“Mai mi sarei aspettata di dover tornare in piazza per difendere il diritto all’aborto: i diritti ci metti una vita per conquistarli e un secondo a perderli. Specie quando si parla di quelli delle donne, perché solitamente a decidere sono uomini”. Queste sono le parole di Loredana Dragoni, una delle socie fondatrici del centro antiviolenza “La Nara”.
C’era anche Prato a Verona. Ieri pomeriggio - sabato 30 marzo - nella città veneta si è svolta una grande manifestazione per chiedere più diritti per donne e omosessuali e riaffermare a gran voce quelli conquistati a fatica negli anni. Una manifestazione in contrapposizione ad un congresso dagli argomenti molto distanti da quelli che ci si aspetterebbe da uno stato che garantisca principali i diritti civili ai suoi cittadini.
A manifestare c’erano giovani attiviste, vecchi con al collo bandiere della pace sbiadite dai tanti anni di cortei, gente di mezza età colorata a festa, bambini, uomini e donne. E anche tante donne e uomini di Prato: rappresentanti del centro antiviolenza “La Nara”, una delegazione della Cgil, il comitato Gay e Lesbiche e semplici attiviste di “Non una di meno”, il comitato femminista promotore del corteo.
Una mobilitazione davvero importante: 150 mila persone per le organizzatrici, solo 30 mila per la questura. Chi c’era si è potuto rendere conto da solo che questo ultimo dato era davvero inverosimile e non ha reso giustizia alla mobilitazione che in Italia è riuscita a coinvolgere masse di dissidenti pacifici.
Per strada l’aria era di festa.

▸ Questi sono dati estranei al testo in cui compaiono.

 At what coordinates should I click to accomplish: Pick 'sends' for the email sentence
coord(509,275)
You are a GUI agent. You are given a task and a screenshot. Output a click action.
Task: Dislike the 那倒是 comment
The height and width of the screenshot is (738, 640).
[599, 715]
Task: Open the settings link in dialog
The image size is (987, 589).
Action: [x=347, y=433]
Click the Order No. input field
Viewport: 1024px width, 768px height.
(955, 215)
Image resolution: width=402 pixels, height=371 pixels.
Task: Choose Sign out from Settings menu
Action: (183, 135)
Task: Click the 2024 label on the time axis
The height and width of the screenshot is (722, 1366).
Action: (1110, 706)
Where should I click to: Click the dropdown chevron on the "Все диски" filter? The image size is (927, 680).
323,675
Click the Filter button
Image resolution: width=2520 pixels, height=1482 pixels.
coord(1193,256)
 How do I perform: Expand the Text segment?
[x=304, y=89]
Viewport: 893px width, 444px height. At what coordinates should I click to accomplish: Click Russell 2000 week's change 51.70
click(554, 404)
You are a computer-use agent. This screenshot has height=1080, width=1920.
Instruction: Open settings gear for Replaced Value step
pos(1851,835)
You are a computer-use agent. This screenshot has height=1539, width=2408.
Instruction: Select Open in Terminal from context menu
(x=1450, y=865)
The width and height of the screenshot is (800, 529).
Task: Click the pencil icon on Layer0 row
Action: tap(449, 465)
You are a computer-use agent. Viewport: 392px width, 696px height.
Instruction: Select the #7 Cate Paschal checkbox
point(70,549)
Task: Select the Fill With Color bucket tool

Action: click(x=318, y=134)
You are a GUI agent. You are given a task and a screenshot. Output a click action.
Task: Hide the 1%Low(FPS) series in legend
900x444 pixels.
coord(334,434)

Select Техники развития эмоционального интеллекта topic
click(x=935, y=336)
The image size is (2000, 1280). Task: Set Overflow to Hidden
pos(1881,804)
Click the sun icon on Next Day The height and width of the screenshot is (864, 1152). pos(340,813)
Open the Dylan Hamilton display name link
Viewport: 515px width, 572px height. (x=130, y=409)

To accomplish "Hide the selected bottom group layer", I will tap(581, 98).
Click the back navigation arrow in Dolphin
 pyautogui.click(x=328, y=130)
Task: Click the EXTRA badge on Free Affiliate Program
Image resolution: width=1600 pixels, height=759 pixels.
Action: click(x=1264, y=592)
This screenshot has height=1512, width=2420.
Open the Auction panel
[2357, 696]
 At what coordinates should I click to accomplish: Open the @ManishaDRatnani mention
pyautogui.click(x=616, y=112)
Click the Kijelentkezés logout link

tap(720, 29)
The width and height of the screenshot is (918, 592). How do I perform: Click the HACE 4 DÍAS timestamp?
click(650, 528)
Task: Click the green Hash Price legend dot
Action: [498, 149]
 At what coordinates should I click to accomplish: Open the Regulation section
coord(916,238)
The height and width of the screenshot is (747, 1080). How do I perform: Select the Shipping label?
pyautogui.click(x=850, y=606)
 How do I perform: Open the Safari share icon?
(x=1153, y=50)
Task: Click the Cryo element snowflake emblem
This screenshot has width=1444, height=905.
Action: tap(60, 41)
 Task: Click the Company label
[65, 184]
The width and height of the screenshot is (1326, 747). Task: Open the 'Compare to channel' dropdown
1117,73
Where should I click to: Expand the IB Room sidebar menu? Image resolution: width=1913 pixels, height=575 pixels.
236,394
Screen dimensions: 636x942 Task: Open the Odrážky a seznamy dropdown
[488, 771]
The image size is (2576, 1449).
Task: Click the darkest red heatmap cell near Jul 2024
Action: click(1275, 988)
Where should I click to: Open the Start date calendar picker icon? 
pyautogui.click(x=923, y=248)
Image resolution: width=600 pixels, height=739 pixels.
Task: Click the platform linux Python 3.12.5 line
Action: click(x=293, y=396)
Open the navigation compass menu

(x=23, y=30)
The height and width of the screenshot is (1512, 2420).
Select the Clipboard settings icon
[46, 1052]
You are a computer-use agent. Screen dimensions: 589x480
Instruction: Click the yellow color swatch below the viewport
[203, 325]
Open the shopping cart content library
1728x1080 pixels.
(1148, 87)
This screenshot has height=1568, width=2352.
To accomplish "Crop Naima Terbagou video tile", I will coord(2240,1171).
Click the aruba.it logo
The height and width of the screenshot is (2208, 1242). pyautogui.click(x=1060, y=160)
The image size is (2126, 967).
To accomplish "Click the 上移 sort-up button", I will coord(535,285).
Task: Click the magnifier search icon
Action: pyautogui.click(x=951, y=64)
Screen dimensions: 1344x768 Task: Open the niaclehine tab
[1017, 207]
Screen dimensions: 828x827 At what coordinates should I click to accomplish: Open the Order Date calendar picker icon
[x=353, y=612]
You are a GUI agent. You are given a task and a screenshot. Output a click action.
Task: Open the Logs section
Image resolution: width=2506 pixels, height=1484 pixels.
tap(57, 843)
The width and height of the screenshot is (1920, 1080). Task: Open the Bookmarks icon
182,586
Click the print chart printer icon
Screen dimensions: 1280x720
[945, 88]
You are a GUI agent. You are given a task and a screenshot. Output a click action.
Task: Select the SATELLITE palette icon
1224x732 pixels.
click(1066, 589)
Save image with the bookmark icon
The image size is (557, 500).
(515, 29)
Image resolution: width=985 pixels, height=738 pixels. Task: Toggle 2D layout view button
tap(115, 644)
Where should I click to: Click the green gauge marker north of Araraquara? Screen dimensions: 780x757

Si gridava per chiedere diritti e salvaguardare quelli conquistati con anni di battaglie e discussioni: l’aborto, il divorzio, sul lavoro e su tante questioni di genere oggi aperte più che mai per quanto riguarda donne e omosessuali.
Il corteo diventa, tra slogan e striscioni, un’occasione per parlare e confrontarsi: “La famiglia naturale - racconta Elisa Maurizi del centro La Nara -, ovvero patriarcale e eterosessuale, promossa da questo congresso mondiale è lo scenario entro cui si consumano le violenze, spesso manifeste e assistite da parte dei figli e delle figlie che col decreto Pillon dovranno frequentare in egual misura il padre violento e la madre vittima, crescendo con schemi e esempi che li segneranno per il resto della vita. Nei centri antiviolenza incontriamo e aiutiamo con le nostre strutture le donne e i loro figli che ci raccontano la quotidiana violenza familiare dalla quale chiedono di uscire”. E’ una questione culturale: “tutti siamo contro la violenza sulle donne, lo manifestiamo i vari 8 marzo o 25 novembre e siamo tutti uniti nel difenderle a parole, ma l’atto violento è solo la punta di un iceberg fatto di errori che noi donne subiamo, costruito dai linguaggi quotidiani, gli stereotipi di genere che insegniamo ai bambini, fino ad arrivare al ruolo di potere maschile al quale ci troviamo a sottostare nella totalità degli ambienti che frequentiamo, da quello familiare al lavorativo”.
“Ci sono due problemi principali - racconta Chiara Rossi, segretaria regionale Toscana Fisac Cgil - per quanto riguarda il problema delle donne e il lavoro: uno legato alla segregazione orizzontale, il fatto cioè che le donne lavorano meno degli uomini e, dall’altro, una questione verticale, ovvero che le donne non riescono a raggiungere posizioni apicali e guadagnano meno a parità di impiego. E poi sta svanendo la cultura dei diritti: dove c’è il sindacato riusciamo a portarla avanti ancora, dove manca le situazioni di disparità sono molto più aggravate”.
Le donne a Verona sono tantissime, ma soprattutto cantano: cantano la loro autodeterminazione, la loro libertà, invocano il loro diritto di scegliere di divorziare, abortire, fare sesso con chi vogliono, “con rabbia contro chi - raccontano le donne di “Non una di Meno” - vorrebbero negare le nostre esistenze libere rendendole terreno di conquista e propaganda”.